Theni is a town and a municipality in Theni district in the Indian state of Tamil Nadu. As of 2011, the town had a population of 94,453. The metro area had the population of 202,100.

Demographics

According to 2011 census, Theni Allinagaram had a population of 94,453 with a sex-ratio of 999 females for every 1,000 males, much above the national average of 929. A total of 9,138 were under the age of six, constituting 4,738 males and 4,400 females. Scheduled Castes and Scheduled Tribes accounted for 16.44% and 0.03% of the population respectively. The average literacy of the town was 77.55%, compared to the national average of 72.99%. The town had a total of  25371 households. There were a total of 37,654 workers, comprising 520 cultivators, 2,798 main agricultural labourers, 694 in house hold industries, 30,450 other workers, 3,192 marginal workers, 56 marginal cultivators, 643 marginal agricultural labourers, 116 marginal workers in household industries and 2,377 other marginal workers. The metro area includes nearby towns and suburban areas such as Palanichettipatti, Puthipuram, Aranmanaiputhur, Mullainagarm, Vadaputhupatti etc. The metro area had the population of 202,100 as of 2011.

As per the religious census of 2011, Theni Allinagaram had 95.04% Hindus, 3.18% Muslims, 1.63% Christians, 0.02% Sikhs, 0.01% Buddhists, 0.12% following other religions and 0.01% following no religion or did not indicate any religious preference.

History
Theni has a historic background during the 19th century.

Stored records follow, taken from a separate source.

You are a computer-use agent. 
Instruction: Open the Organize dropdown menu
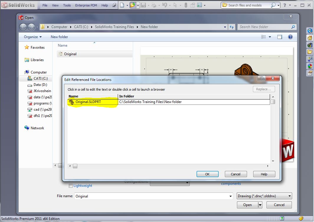point(33,37)
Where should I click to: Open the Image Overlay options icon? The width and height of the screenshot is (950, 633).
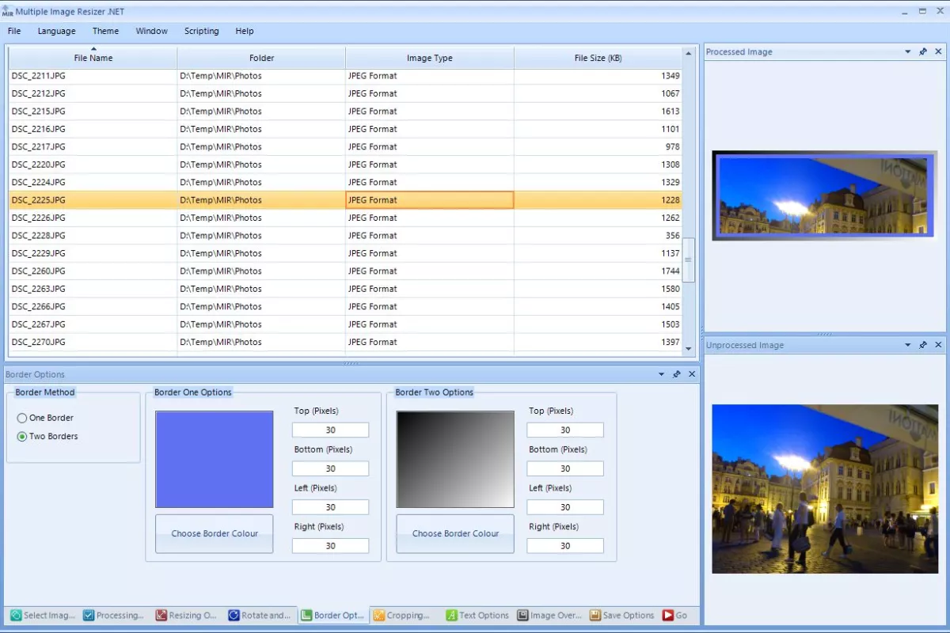523,615
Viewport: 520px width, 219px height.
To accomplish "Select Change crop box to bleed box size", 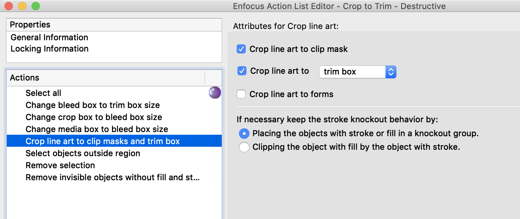I will tap(94, 117).
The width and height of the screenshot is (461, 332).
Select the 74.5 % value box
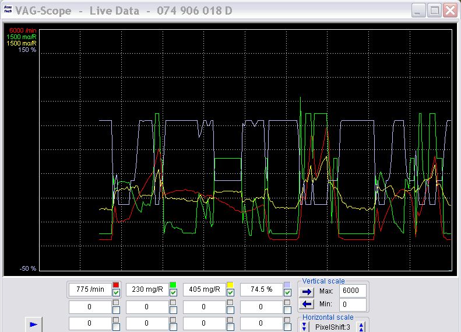(261, 289)
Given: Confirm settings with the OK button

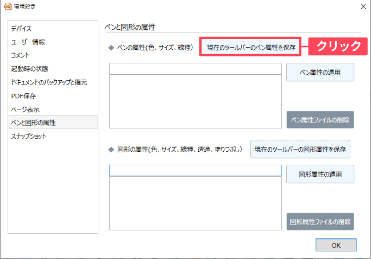Looking at the screenshot, I should click(x=336, y=245).
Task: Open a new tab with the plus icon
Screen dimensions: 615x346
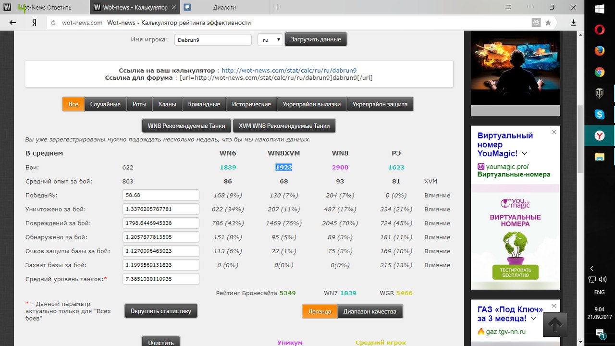Action: coord(277,7)
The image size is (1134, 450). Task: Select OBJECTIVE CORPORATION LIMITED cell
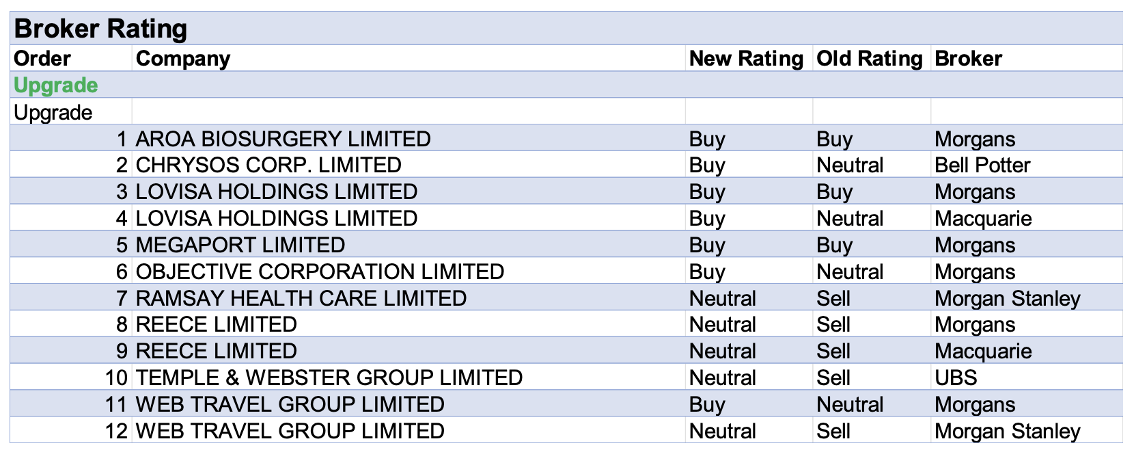(320, 272)

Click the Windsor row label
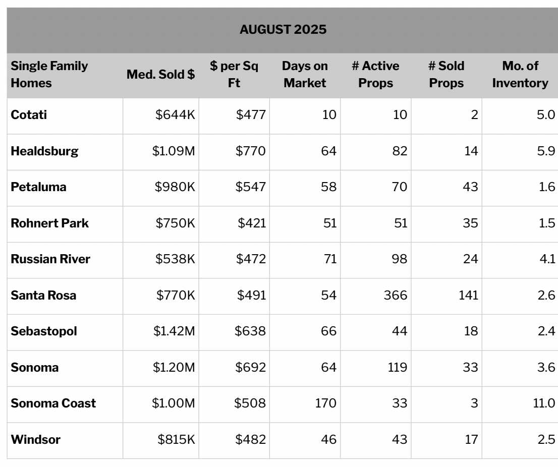pyautogui.click(x=35, y=440)
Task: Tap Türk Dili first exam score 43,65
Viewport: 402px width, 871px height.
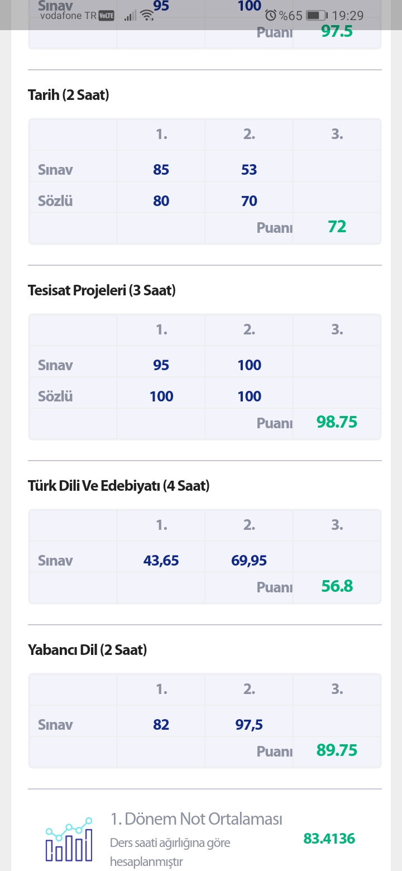Action: click(x=161, y=561)
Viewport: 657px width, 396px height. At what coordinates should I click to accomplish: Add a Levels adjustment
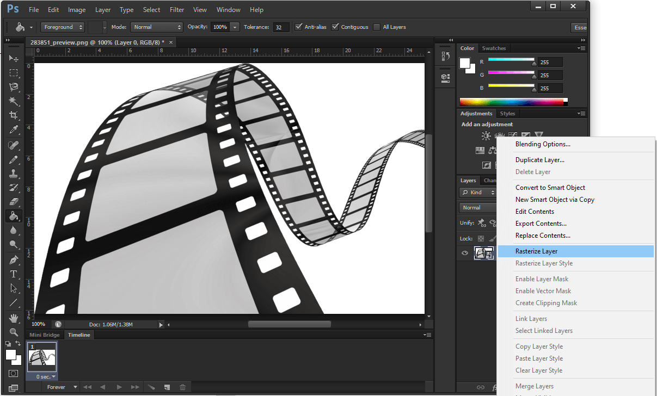pos(500,135)
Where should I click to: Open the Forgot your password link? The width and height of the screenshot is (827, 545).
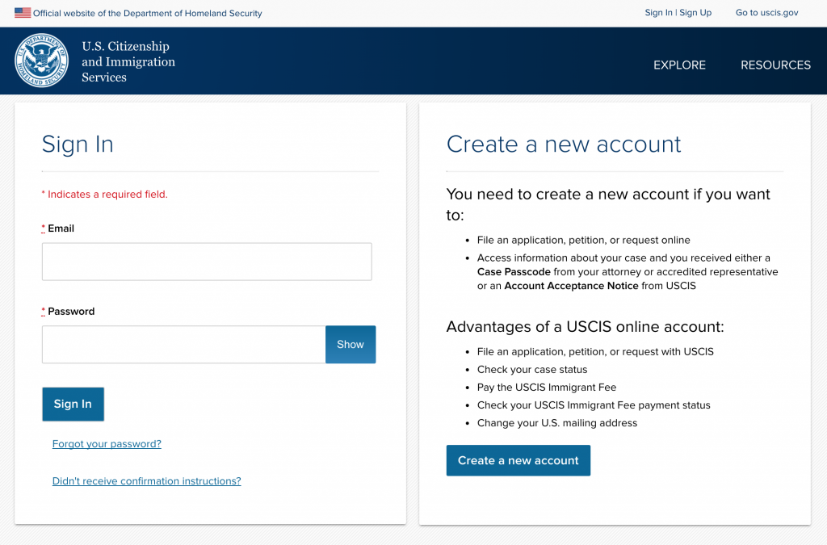click(x=107, y=444)
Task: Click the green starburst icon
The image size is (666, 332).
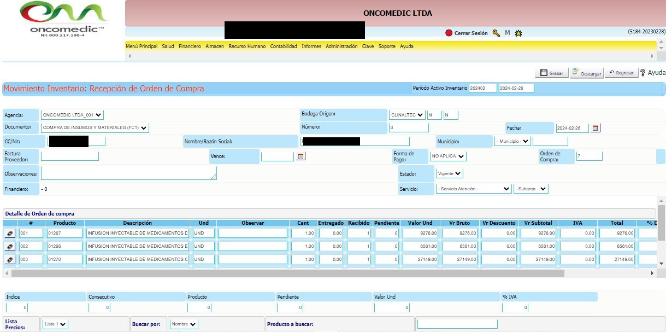Action: click(518, 33)
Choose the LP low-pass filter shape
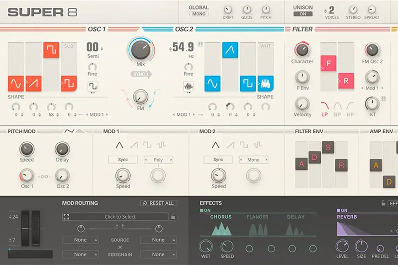 tap(325, 106)
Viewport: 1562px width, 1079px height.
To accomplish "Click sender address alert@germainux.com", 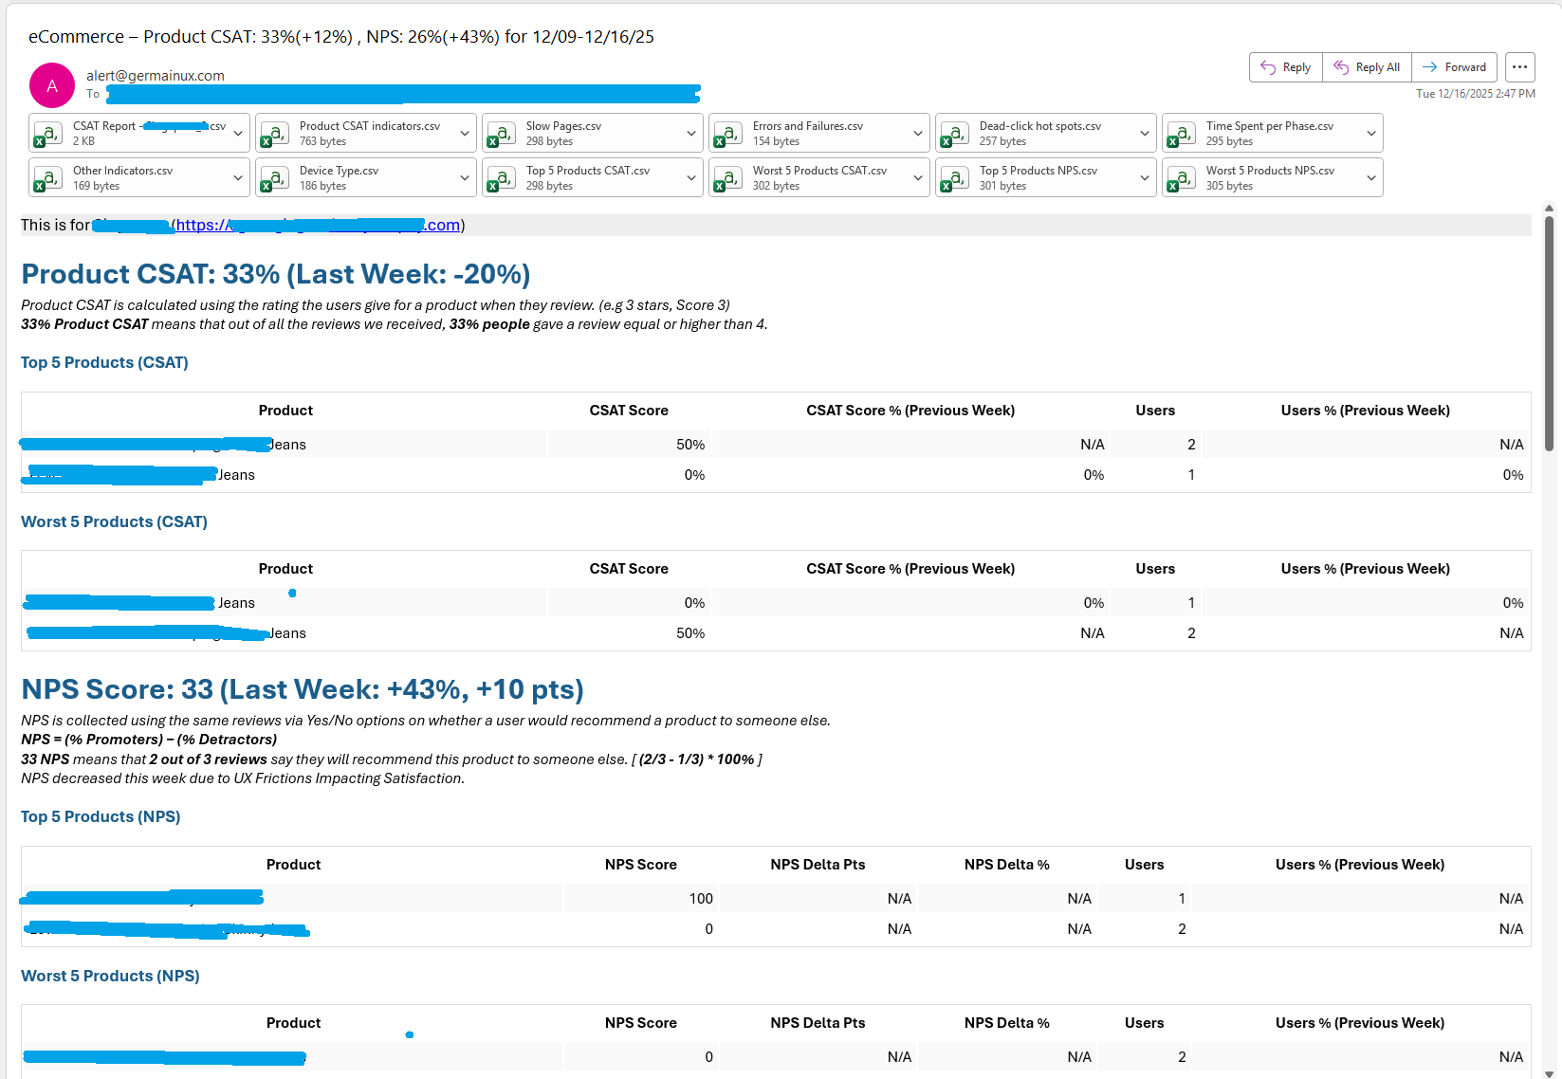I will point(156,76).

There were many antagonists against British rule like Marutha Nayagam. The famous Saneeswaran (God of Saturn) temple is located in the Kucchanur Village. It is a Suyambhu statue and Pathirakaliyamman Temple, Pathirakalipuram. "Theni In the western gates of Allinagaram village, in the cradle of pansalaru river there is a suyambhu statue created in the name of VEERAPPA  AYYANAR TEMPLE is also there.

Administration
Theni houses the office of the (revenue) District Collector. Periyakulam has the (judicial) district court, which was built and operated in the British period. As the town of Theni is expanding, several local buses are run for commuting inside the town.

Culture
Theni district is rich in flora and fauna. Many dams have been constructed on the rivers, including Vaigai Dam, Sothupparai Dam, Manjalaru Dam, and Meghamalai Dam. Several famous waterfalls are here: Suruli Falls, Kumbakarai Falls and Meghamalai Falls. Theni is surrounded by many tourist attractions like Kodaikannal, Thekkady, Meghamalai, Munnar, Kumbakkarai, Sothuppaarai and Vaigai dam. Because Theni's scenic environment, it is one of the most favoured shooting spots of the Tamil film industry. Thekkady wildlife sanctuary is a nearby attraction which lies in the border between Kerala and Tamil Nadu. There is a temple where Kannaki (historic character) was believed to be turned statue.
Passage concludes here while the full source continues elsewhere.